L’histoire des champs pulsés à Toulouse

Durant la première décennie à partir de 1965, S. Askénazy réalise des bobines produisant un champ magnétique pulsé de longue durée et de valeur crête 40T. Il pilote également la construction du générateur de courant pulsé de la bobine avec le groupe de G. Giralt au L.A.A.S. Il installe par ailleurs un service de cryogénie à l’Université Paul Sabatier. Durant cette période, l’équipe fondatrice des champs magnétiques intenses (S. Askénazy, J. Léotin, J-C. Portal et J-P. Ulmet) développe au LPS l’instrumentation, l’électronique et la cryogénie pour les premières mesures de magnéto-transport quantique et de résonance cyclotron dans des semiconducteurs, et, dès l’origine, fonctionne en collaboration étroite avec les équipes du Pr. J. Bok à l’ENSup, du Pr. R.A. Stradling au Clarendon Laboratory (Oxford), du Pr. P.R. Wallace à l’Université de McGill (Montréal). Le champ pulsé de Toulouse a la particularité de présenter une longue durée et des vibrations négligeables permettant des mesures de grande précision. Dans ce but, S. Askénazy a fait le choix original de bobines compactes en fil de cuivre renforcées par une frette métallique externe. La première génération de bobines est alimentée par un banc de condensateurs de 100 kJ, 3kV, dont la décharge est réalisée à l’aide d’un interrupteur à ignitrons inséré dans un circuit crow bar à diodes de puissance.

Les pioniers

En 1975, le CNRS crée le Service National des Champs Magnétiques Pulsés (SNCMP) sur le site de l’Institut National des Sciences Appliquées (INSA). Sous la direction de S. Askénazy, une équipe de techniciens et de chercheurs planifie la construction d’un nouveau bâtiment, et d’un nouveau générateur ainsi qu’une nouvelle génération de bobines et de cryostats. Le générateur est basé sur un banc de condensateurs de 1,25 MJ, 10kV et sur un interrupteur à piston immergé dans le mercure conçu et réalisé pour ce nouveau banc. En 1980, un nouvel interrupteur à thyristors commandés par fibre optique est conçu et mis en service au laboratoire. Cet interrupteur ouvre la voie technologique des futurs générateurs dans le monde, en particulier celui du générateur actuel de 14 MJ et 24 kV. L’étape suivante est marquée en 1987 par le développement de bobines en fils de cuivre renforcés au NbTi produisant un champ de 61 T pendant 0,1s. L’équipe des chercheurs associés au SNCMP s’étoffe et développe de nouveaux axes de recherche sur le magnétisme, la supraconductivité et les conducteurs organiques. Elle met alors en place la cryogénie à dilution en champ pulsé. Elle amplifie l’accueil des visiteurs, et de très nombreuses collaborations sont établies, tant sur le plan national qu’international, permettant aux chercheurs une intense production de publications.

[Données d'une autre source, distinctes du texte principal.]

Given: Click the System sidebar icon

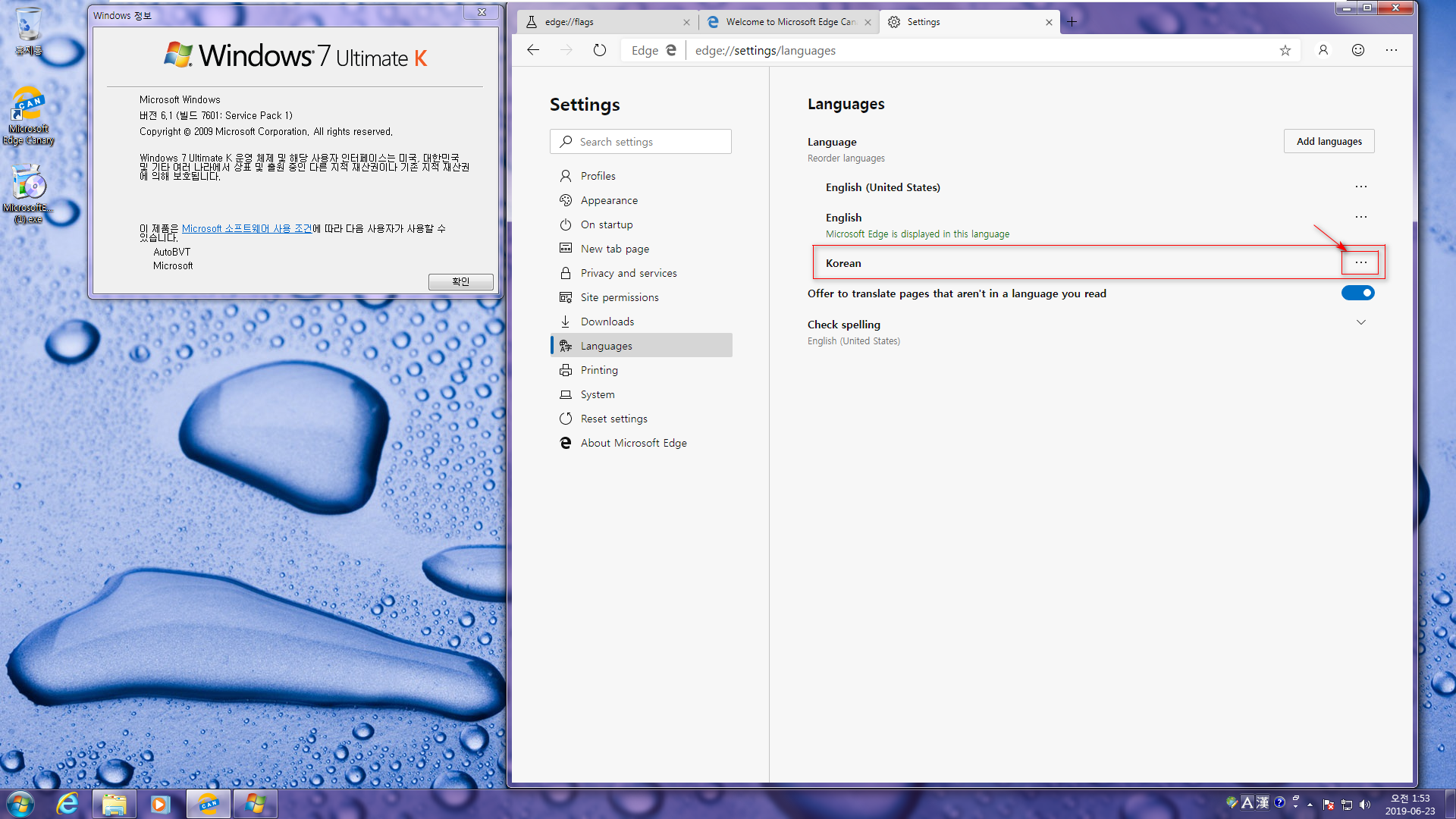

En 1990, S. Askénazy propose l’extension du SNCMP sous la tutelle du CNRS, de l’UPS et de l’INSA et projette également la construction du bâtiment actuel du LNCMI. Le but visé est d’initier un service européen de champ magnétique pulsé basé sur un générateur 14 MJ, 24 kV et des bobines produisant un champ pulsé de durée 1 seconde et de valeur crête 60T. Dans cette optique, le SNCMP construit des équipements de champ pulsé de 30 T et de durée 1 seconde, à Porto, Saragosse et à Mérida (Vénézuéla). Alors s’engage une opération lourde au financement réduit avec la construction du bâtiment, la réalisation intra-muros du générateur 14 MJ ainsi que la mise en place d’un atelier de R&D sur la production de fils de cuivre composites à haute tenue mécanique et faible résistivité. Durant cette décennie, le SNCMP prend une part active dans les travaux du consortium européen « Design studies for 100 T magnet ». Dans ce groupe, il promeut le concept de bobines gigognes « coilin-coilex » alimentées par des générateurs distincts synchronisés (voir aussi cet article). Ce concept est partout mis en œuvre aujourd’hui pour la production non destructive de champ magnétique atteignant 100T.

En l’an 2000, le Laboratoire National de Champs magnétiques Pulsés (LNCMP) est créé et devient une Unité Mixte de Recherche du CNRS associée à l’INSA et l’UPS avec l’aide de Dominique Givord. Sous la direction de G. Rikken, le LNCMP prend son essor et fusionne en 2009 avec le Laboratoire de Champs Magnétiques Intenses de Grenoble (LCMI) pour former le LNCMI, unité Propre de Recherche du CNRS (UPR 3228) conventionnée avec l’Université Joseph Fourier de Grenoble, l’ Institut National des Sciences Appliquées et l’Université Paul Sabatier de Toulouse.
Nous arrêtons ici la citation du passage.